Does “et al.” always have a comma after it? No. For starters, “et” is just the Latin word for “and.” And “al.” is an abbreviation of the Latin word for “others” (i.e., alia, alii, or aliae, depending on gender—but that’s not important for our purposes). So, writing “Johnson et al.” is the same as writing “Johnson and others.” Now, the point should be clear: if I were to write “Johnson and others (2015) argue that X is true,” there’s no reason for me to put a comma after the “others.” For the same reason, I don’t put a comma after “al.” when I write “Johnson et al. (2015) argue that X is true.” But now you might be wondering: why do I put a comma after “al.” when I cite the source parenthetically, as in “(Johnson et al., 2015)”? The answer is that you always put a comma between the author and the date (year) in a parenthetical citation—it has nothing to do with the “al.”
How do I cite a source-within-another-source (i.e., I’m reading Paper 1 and it cites or quotes Paper 2—how do I cite that Paper 2)? See this page on citing Secondary Sources.
If I’m citing multiple sources in one pair of parentheses, what order do I put them in? See Citing multiple works.
What do I do if I need to cite papers by different authors who happen to have the same last name (e.g., Adolph Reed and Toure Reed)? See Citing authors with the same surname.
What do I do if I need to cite more than one paper that shortens to something like “Hernandez et al. (2016)”? See Citing multiple works with three or more authors and the same date.
How do I know when to capitalize words and when to make them lower case? Are fields of study capitalized? How about the names of diseases? See the following pages: Preferred spellings, Proper nouns, and Diseases, disorders, therapies, and more.
My professor says I need to “synthesize” my sources. How do I do that? See my page on Lit Reviews which has a section on synthesizing sources.
What’s the difference between a quotation and a paraphrase? How do I quote sources correctly? See Quotations for more info.
How do I cite quotations from works with no page numbers? See Direct quotation of material without page numbers.
When do I cite things in parentheses vs. in the sentence itself? See Parenthetical versus narrative in-text citations.
How do I cite specific parts of a source (e.g., a time stamp for a video)? See Citing specific parts of a source.
Reference List Issues
Do I double space my reference list? Yes. See Line spacing.

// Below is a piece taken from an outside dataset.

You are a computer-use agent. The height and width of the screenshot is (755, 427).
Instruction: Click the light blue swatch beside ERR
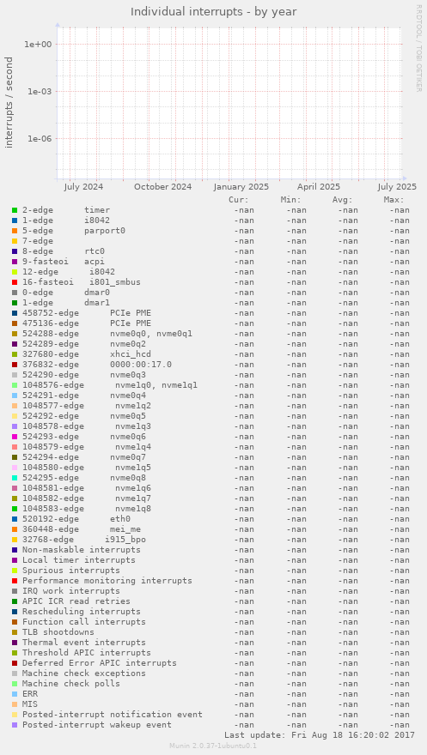pyautogui.click(x=15, y=694)
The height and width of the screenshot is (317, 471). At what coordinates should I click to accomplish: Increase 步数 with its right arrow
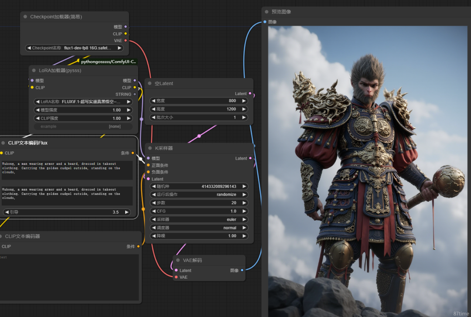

How do I cite personal communications in the reference list? You don’t. The main purpose of the reference list is to tell readers where they can access a source. Since a personal communication (e.g., an email you received) cannot be looked up by a third-party reader, it is cited only in-text, not in the references list. See Personal Communications for more information.
How do I cite things I find online? The main thing to keep in mind is that APA Style doesn’t categorize sources based on where you find them. It categorizes them based on the type of source they are (e.g., book, journal article, book chapter, newspaper article). So, for example, you cite an article you found online in almost the exact same way that you cite an article in print. One difference is that you’ll also need to include the URL or DOI. For more info see “I found it online” , Webpage on a website references, DOIs and URLs, and Database information in references.
How do I cite YouTube videos? See YouTube video references.
How do I cite PowerPoint slides or lecture notes provided by my professor? See PowerPoint slide or lecture note references.
How do I cite legal references (e.g. court cases, state statutes, federal laws)? The APA Manual recommends following the Blue Book for legal references, which means that legal references in APA are handled somewhat differently than other types of references. One commonly-asked-about example is how to cite California state laws:
State laws (like assembly bills) generally have this format:
Name of law, State Abbreviation Branch (Assemb. or S.) Bill number, Chapter number (Cal. Stat. Year).
For example: California Fostering Connections to Success Act, Cal. Assemb. B. 12 (2010-2011), Chapter 559 (Cal. Stat. 2010).
For the in-text citation, follow this approach: For statutes (bills passed by Congress or a state legislature and signed into law), cite the name of the law and the year. The name of the law can sometimes be found at the beginning of the bill as signed into a law and/or the beginning of the appropriate section of the codified version. For example: (California Fostering Connections to Success Act, 2011).
For more info on APA legal citations, see Chapter 11 of the APA 7 Manual or these pages:
Miscellaneous – Paper Formatting & Other Issues
How do I properly format headings and subheadings in my paper? Which ones are bold, which ones are centered, which ones are left-aligned, and so on? See Headings.
How do I cite foreign language materials that have been translated into English? See How to cite translated works.
Does my paper (that I’m writing for a class) need a running head? No (unless your professor specifically tells you to do one). See Title page setup.